Again, the case shows the importance (at least to some panels of the Court of Appeal) of making certain that all birth family members are considered and ruled out as reasonable prospects prior to the court making adoption orders. In this case, the aunt had already been negatively assessed as a potential carer for one child. She now sought to care for two. The judge hearing any adoption application must nevertheless go through in his or her judgment the reason why this change in circumstance is not sufficient to justify granting to the father permission to oppose the making of the adoption order. At the least, the trial judge must address the issue.

Given that the trial judge failed to address the issue at all, it is difficult to draw lessons from the Court of Appeal's judgment. It may well be that the Court would have approved the order, had the trial judge simply addressed the issue and given reasons for deciding that the aunt's new proposal was not a sufficient change in circumstances to justify making the father a party. It does show, however, that when considering adoption applications, courts must take care not only to see that justice is done, but to make certain that justice appears to be done.
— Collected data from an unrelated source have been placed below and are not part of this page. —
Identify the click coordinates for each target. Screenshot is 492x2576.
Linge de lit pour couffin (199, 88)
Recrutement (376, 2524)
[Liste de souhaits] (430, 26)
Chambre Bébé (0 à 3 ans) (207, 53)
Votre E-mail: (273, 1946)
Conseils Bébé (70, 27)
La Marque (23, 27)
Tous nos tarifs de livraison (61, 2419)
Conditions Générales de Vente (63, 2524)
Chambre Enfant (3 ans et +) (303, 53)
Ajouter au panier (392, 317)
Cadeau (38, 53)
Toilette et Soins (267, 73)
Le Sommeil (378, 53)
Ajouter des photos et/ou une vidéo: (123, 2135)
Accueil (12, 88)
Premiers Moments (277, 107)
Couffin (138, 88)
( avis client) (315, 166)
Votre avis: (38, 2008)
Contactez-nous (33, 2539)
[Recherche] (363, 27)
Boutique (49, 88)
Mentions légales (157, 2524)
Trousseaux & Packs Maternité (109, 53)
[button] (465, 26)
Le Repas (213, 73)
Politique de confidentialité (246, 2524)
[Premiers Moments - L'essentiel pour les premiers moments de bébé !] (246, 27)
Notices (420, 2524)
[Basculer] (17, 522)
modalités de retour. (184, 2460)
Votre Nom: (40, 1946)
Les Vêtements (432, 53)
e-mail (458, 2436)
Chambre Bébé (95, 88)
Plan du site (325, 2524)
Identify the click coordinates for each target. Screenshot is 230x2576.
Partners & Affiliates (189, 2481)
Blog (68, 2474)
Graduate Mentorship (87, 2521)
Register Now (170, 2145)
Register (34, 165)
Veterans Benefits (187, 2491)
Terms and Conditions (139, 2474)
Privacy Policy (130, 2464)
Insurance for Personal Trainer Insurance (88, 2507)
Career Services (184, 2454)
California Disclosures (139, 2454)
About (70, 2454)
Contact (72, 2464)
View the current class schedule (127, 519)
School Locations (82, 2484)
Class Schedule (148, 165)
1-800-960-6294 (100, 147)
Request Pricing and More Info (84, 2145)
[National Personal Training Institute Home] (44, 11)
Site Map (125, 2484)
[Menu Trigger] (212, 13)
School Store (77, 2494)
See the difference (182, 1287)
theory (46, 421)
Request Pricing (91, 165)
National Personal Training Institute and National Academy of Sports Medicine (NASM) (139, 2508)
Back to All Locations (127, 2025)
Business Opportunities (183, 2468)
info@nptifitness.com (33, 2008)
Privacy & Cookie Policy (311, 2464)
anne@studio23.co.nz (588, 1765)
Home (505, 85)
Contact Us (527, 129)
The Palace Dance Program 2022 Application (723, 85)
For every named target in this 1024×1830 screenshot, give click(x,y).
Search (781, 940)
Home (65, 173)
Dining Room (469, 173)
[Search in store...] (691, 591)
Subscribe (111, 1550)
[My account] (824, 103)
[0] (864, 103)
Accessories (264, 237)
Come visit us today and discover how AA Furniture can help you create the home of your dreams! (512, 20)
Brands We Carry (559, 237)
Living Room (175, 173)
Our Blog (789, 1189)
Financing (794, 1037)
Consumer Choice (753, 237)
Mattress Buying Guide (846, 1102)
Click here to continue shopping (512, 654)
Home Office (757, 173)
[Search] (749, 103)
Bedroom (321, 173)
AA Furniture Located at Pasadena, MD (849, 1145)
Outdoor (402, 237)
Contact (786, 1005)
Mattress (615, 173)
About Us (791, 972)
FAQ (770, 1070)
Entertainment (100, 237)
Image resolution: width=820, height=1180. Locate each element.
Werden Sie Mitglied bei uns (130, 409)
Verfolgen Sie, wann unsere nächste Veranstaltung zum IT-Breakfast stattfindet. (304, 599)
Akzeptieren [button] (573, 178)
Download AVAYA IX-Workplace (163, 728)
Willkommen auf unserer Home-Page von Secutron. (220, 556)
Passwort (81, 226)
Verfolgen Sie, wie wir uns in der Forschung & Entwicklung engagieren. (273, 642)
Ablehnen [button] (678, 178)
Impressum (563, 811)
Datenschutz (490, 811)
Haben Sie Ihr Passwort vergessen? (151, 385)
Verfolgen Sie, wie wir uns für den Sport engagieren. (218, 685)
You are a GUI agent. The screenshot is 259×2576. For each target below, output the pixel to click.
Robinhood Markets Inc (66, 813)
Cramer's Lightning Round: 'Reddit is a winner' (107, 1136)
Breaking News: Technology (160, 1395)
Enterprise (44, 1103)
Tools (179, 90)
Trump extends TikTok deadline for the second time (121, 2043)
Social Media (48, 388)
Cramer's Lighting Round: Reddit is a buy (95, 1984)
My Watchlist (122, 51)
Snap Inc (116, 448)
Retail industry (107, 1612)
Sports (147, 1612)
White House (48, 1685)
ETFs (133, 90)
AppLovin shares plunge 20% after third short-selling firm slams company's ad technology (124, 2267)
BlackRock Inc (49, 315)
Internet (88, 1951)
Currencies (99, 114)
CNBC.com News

In fact, this proposition has been a part of the law of this jurisdiction prior to the Children Act 1989's enactment. See J v C [1970] AC 668, HL, where the House of Lords held that there is no presumption in favour of a birth parent who was seeking return of a child from non-family members with whom the child had been placed some years previously.
[2] The Court of Appeal also believed the trial judge got it wrong when she attempted to make a provisional adoption order, dependent upon the child being circumcised prior to the adoption order being made. That "condition precedent" made the proposed order unlawful, the Court of Appeal held. In particular with an order that will change a child's legal status, care must be taken with regard  to the effective date of the order.